> **What you are asked to do**: In the diary entries below, what is the title of the Ethel Dell book the writer is reading?

> **Page text**:
/---
My diary, March 13, 2010
Reading more Ethel Dell. It's fun to have a really good book and be less than halfway through it, with a bunch more pages left.
It's The Keeper of the Door, and I already care deeply about all the characters. They are so real, so interesting! I seriously can't begin to guess what will happen. What IS Violet's problem???
March 20th
Before we left I SAT on the couch doing nothing else but finish my book. Mark that one on your calendar. I wasn't eating or working out or anything else, I was just reading because I had to see what was going to happen. It's been a long time since I did that.
Ethel Dell's a plotting genius! There was that magical element, the one big problem that was enough to keep us reading to the end. I think this was the most strongly plot-driven romance I've ever read. You know how some stories you just want to say, "okay enough already, forgive each other and get a room"?
\---
> **Information shown**:
/---
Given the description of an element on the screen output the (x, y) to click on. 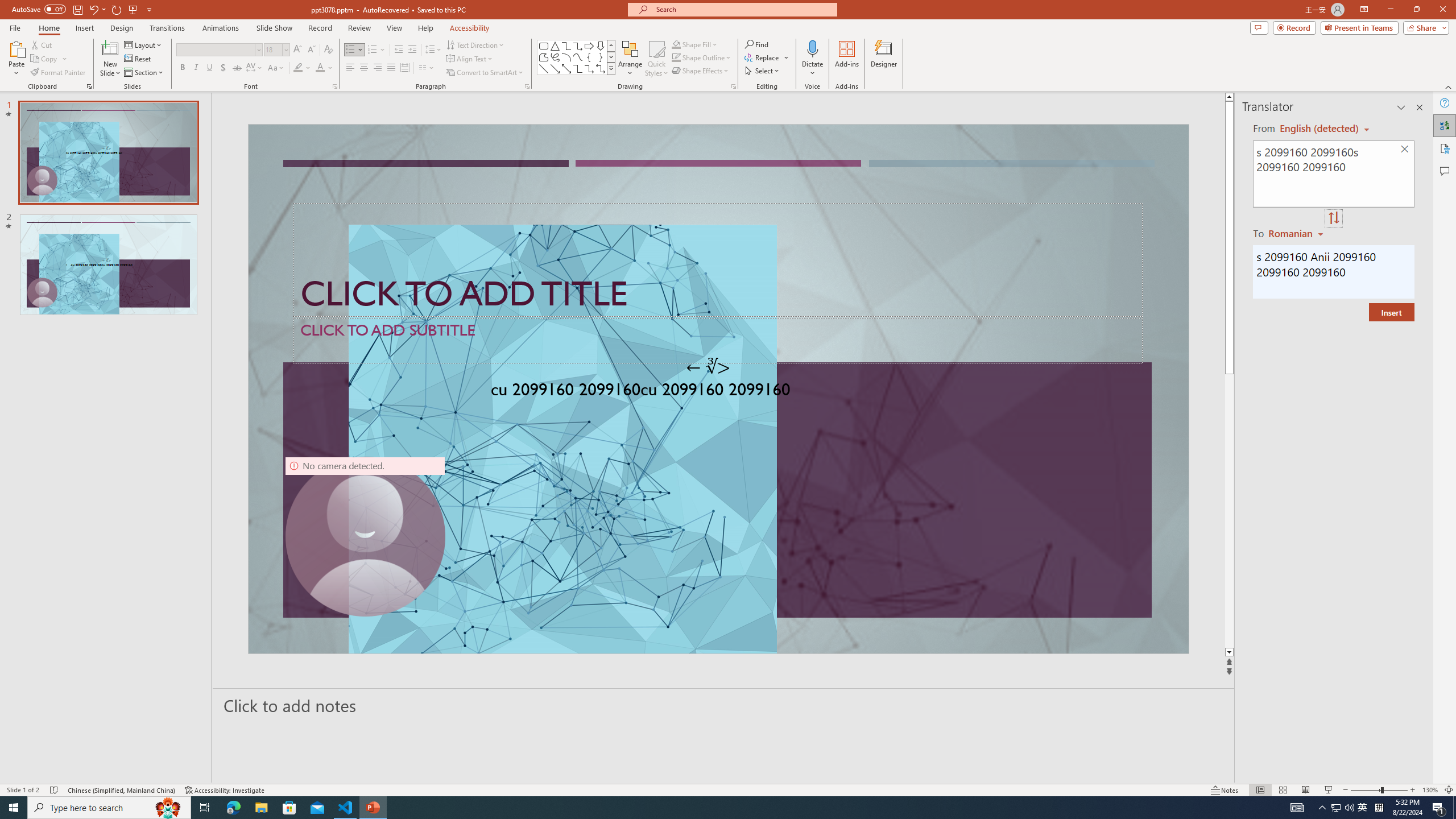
\---
> **Solution to the exercise**: The Keeper of the Door